Dataset items
────
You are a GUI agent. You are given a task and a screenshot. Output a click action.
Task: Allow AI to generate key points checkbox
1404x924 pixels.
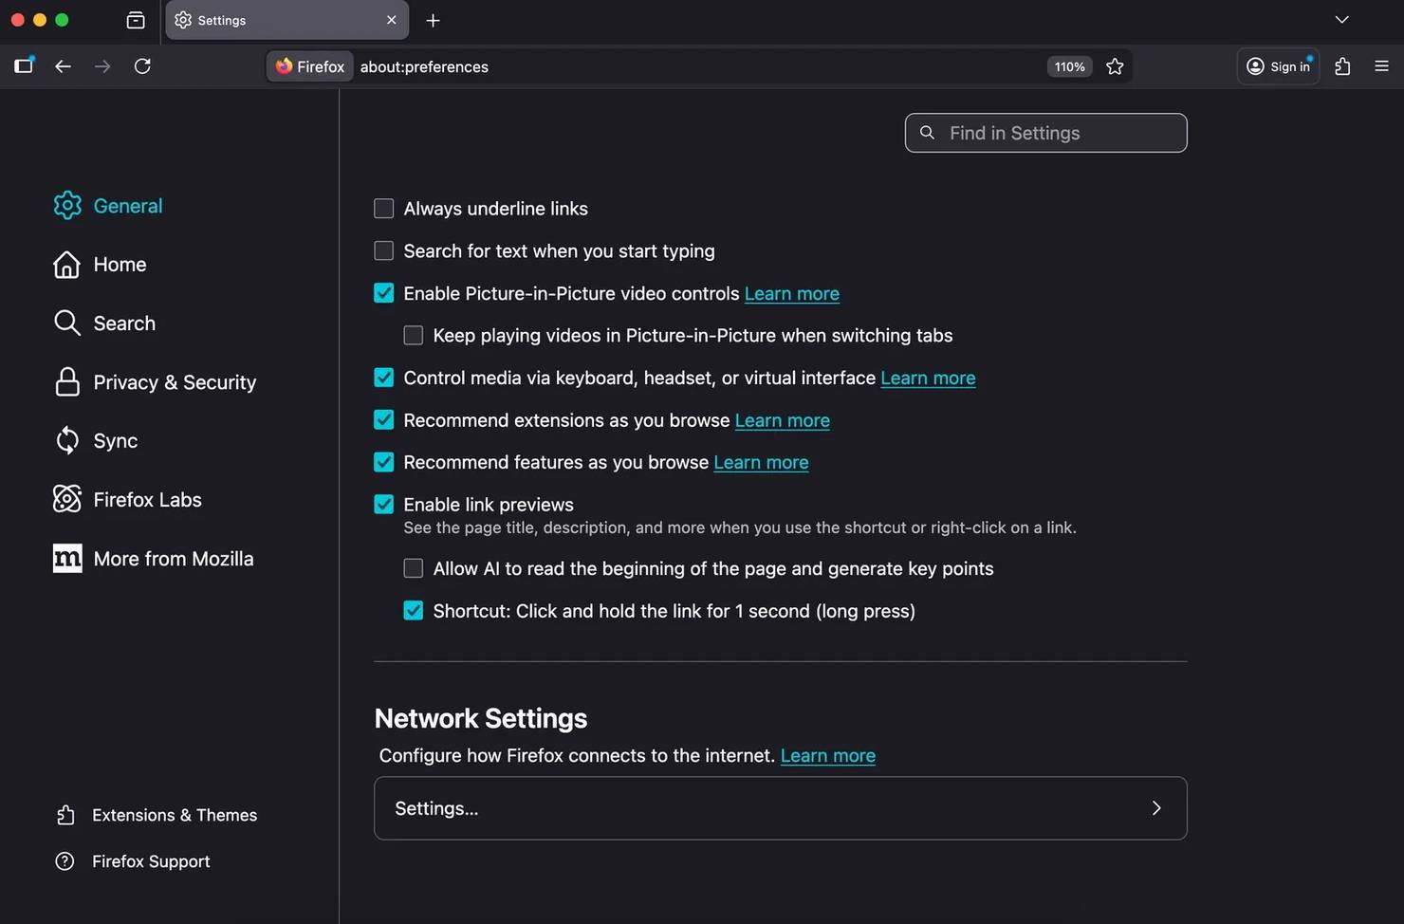pos(414,569)
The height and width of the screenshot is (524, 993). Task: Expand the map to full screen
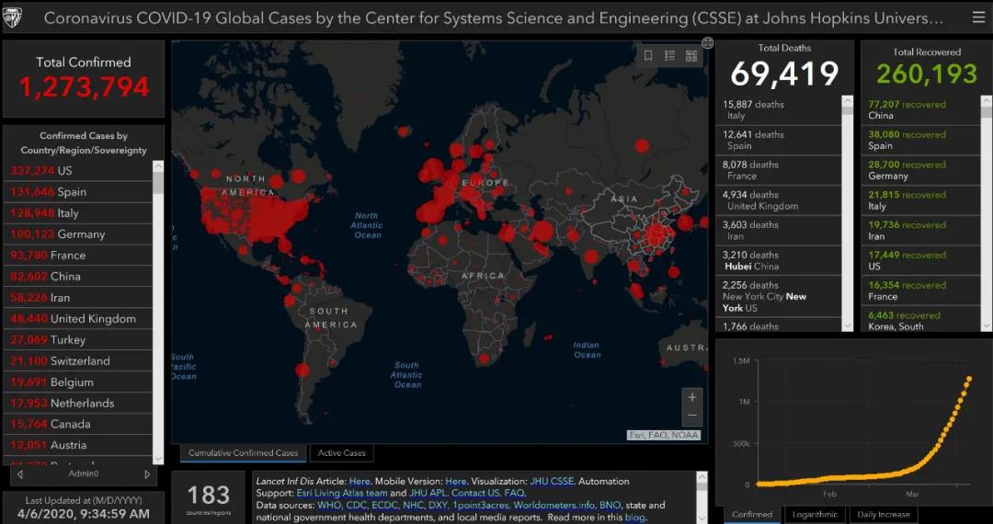click(707, 42)
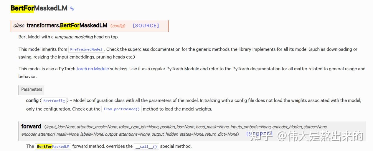This screenshot has height=151, width=373.
Task: Click the @伟大是熬出来的 author watermark
Action: point(321,136)
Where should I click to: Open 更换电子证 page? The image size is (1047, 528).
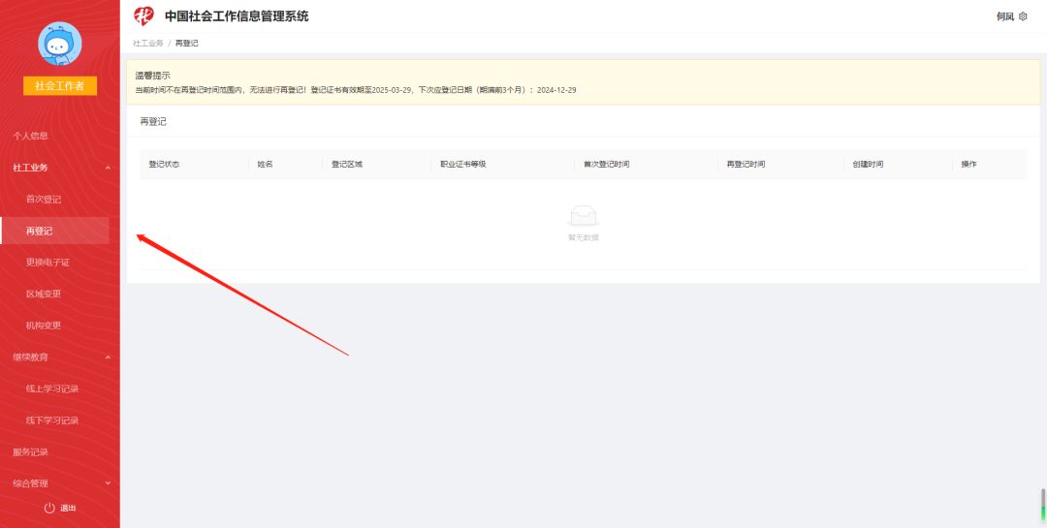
────
WHAT TO PRODUCE: Pictures do not go in the copy; print every entry exactly as it stands.

RESPONSE FOR THIS EXERCISE:
You are a GUI agent. You are given a task and a screenshot. Output a click action.
Task: Allow AI to generate key points checkbox
1404x924 pixels.
pos(414,569)
The height and width of the screenshot is (524, 993). Task: Expand the map to full screen
click(707, 42)
This screenshot has height=151, width=373.
Task: Click the @伟大是熬出来的 author watermark
Action: point(321,136)
Where should I click to: Open 更换电子证 page? The image size is (1047, 528).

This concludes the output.